Residential School Survivor shares experience during Orange Shirt Day walk in Thunder Bay

Red Rock Indian Band’s Ron Kanutski, with eagle staff, leads the Orange Shirt Day walk from Paterson Park to the site of St. Joseph’s residential school on Sept. 30 in Thunder Bay.
Former Long Lake #58 chief Allen Towegishig speaks at the site of St. Joseph’s residential school in Thunder Bay on Sept. 30 during Orange Shirt Day.

By Rick Garrick

THUNDER BAY – Former Long Lake #58 chief Allen Towegishig shared his experiences at St. Joseph’s residential school during Nishnawbe Aski Nation’s fourth annual Orange Shirt Day walk in Thunder Bay.

“When I first came here I was seven years old,” says Towegishig, who attended St. Joseph’s for three years beginning in 1951. “The first thing they taught us was don’t speak the language. If they caught you speaking Anishinabemowin, they would put soap in your mouth.”

Towegishig says he became “very lonely, very sad and depressed” at residential school.

“We couldn’t talk to our brothers and sisters,” Towegishig says, noting that his family was very close before they were sent away to residential school. “As soon as we came to the school we were separated.”

Towegishig says he was also told that the Anishinabe were “no good” when he went to residential school.

“After that I was ashamed to be Anishinabe and I didn’t want to be one,” Towegishig says. “I used to cry a lot. And I used to wet my bed a lot. And if you wet your bed a lot, they made you walk around with a diaper.”

Towegishig says he is now proud to be an Anishinabe person after going on a healing journey in 1974, where he learned more about the Anishinabe culture and ceremonies.

“That’s where I got my Anishinabe name,” Towegishig says. “My Anishinabe name is Miinodin, Gentle Wind.”

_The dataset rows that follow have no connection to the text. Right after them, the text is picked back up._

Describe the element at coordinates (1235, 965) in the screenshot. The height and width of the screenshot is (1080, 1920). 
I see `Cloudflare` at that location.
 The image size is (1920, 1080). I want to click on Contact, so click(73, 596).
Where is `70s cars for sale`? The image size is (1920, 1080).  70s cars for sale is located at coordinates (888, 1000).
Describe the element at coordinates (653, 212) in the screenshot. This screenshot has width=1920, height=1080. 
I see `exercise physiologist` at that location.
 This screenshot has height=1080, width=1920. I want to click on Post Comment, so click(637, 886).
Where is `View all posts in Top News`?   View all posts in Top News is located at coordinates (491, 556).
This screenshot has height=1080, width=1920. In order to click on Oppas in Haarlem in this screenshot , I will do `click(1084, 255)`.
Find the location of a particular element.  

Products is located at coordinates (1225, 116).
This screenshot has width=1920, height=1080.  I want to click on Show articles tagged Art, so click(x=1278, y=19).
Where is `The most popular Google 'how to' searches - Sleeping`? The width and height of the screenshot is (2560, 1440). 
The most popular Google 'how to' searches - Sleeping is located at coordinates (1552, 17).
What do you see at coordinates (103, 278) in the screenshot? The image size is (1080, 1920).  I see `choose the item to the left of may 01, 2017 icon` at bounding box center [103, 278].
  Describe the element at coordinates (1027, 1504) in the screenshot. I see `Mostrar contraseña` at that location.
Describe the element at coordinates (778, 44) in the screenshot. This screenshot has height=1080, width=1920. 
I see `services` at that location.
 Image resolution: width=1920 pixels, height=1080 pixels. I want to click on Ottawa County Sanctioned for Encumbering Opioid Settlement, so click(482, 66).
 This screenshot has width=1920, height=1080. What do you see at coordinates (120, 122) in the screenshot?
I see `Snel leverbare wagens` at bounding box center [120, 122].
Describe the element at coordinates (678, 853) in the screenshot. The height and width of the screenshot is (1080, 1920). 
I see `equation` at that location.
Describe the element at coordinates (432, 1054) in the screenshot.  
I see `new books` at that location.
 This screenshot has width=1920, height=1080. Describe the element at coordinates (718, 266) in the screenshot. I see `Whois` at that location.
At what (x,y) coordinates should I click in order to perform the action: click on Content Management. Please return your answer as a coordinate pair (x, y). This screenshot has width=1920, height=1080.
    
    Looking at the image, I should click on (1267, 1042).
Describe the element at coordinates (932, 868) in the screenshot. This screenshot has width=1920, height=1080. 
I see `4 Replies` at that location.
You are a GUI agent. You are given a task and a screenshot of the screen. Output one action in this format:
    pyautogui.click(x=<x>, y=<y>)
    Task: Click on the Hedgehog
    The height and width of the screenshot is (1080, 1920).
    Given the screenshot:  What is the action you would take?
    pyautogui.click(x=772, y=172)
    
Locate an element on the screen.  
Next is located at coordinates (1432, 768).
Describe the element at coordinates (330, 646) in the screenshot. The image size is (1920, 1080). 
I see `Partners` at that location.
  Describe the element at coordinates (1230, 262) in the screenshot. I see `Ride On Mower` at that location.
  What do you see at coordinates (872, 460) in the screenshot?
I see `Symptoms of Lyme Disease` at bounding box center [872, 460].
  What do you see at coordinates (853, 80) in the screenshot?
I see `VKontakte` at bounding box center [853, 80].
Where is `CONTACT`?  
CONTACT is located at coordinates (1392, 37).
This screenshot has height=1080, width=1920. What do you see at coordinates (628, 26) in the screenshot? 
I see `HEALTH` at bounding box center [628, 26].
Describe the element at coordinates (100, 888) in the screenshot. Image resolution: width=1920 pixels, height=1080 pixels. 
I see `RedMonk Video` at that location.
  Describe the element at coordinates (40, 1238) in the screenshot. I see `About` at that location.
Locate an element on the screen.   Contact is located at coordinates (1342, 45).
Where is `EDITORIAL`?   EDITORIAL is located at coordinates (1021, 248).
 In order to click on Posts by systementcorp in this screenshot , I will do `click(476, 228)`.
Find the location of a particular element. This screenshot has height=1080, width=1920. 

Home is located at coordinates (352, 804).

Fort William Chief Peter Collins raised the story about how residential school survivor Phyllis (Jack) Webstad had her new orange shirt, which her grandmother had bought for her, taken away on her first day at residential school during his opening comments for the kick-off of the Orange Shirt Day walk at Paterson Park. Orange Shirt Day was named in recognition of Webstad.

“She went to residential school with her orange shirt on and when she got to that school, they took away that shirt,” Collins says. “And as she grew older and wiser and with more teachings, she brought this teaching alive and brought the orange shirt to what it is today. Today is the fifth year I believe of the Orange Shirt movement and the work we have to do together. We always say to all Canadians, it doesn’t matter what race you come from, all of our children matter, all of our children are important to us, all of our children are our future and our next generation.”

Thunder Bay Councillor Frank Pullia, Thunder Bay-Rainy River MP Don Rusnak and NAN Deputy Grand Chief Anna Betty Achneepineskum also spoke at Paterson Park. The walkers then proceeded along Miles St., Vickers St. and Arthur St. to Pope John Paul II Elementary School, the former site of St. Joseph’s residential school, where a ceremony was held for the recently installed monument, which is made from Ruby Lake marble from the Red Rock Indian Band’s quarry.

Ron Morrisseau, a St. Joseph’s residential school survivor, says his experience at residential school still “hurts a lot.”

“I feel a lot of pain when I see this,” Morrisseau says. “It’s something I wanted to forget, but it seems that I can’t forget about it. And I don’t think I ever will. I spent nine years in that school, and it’s something that I can’t forget. Right now it’s hurting.”

Morrisseau says he didn’t like residential school when he was a student and he still doesn’t like it.

“But I have to suffer the consequences,” Morrisseau says. “I have to pay for the mistakes of the people who made it.”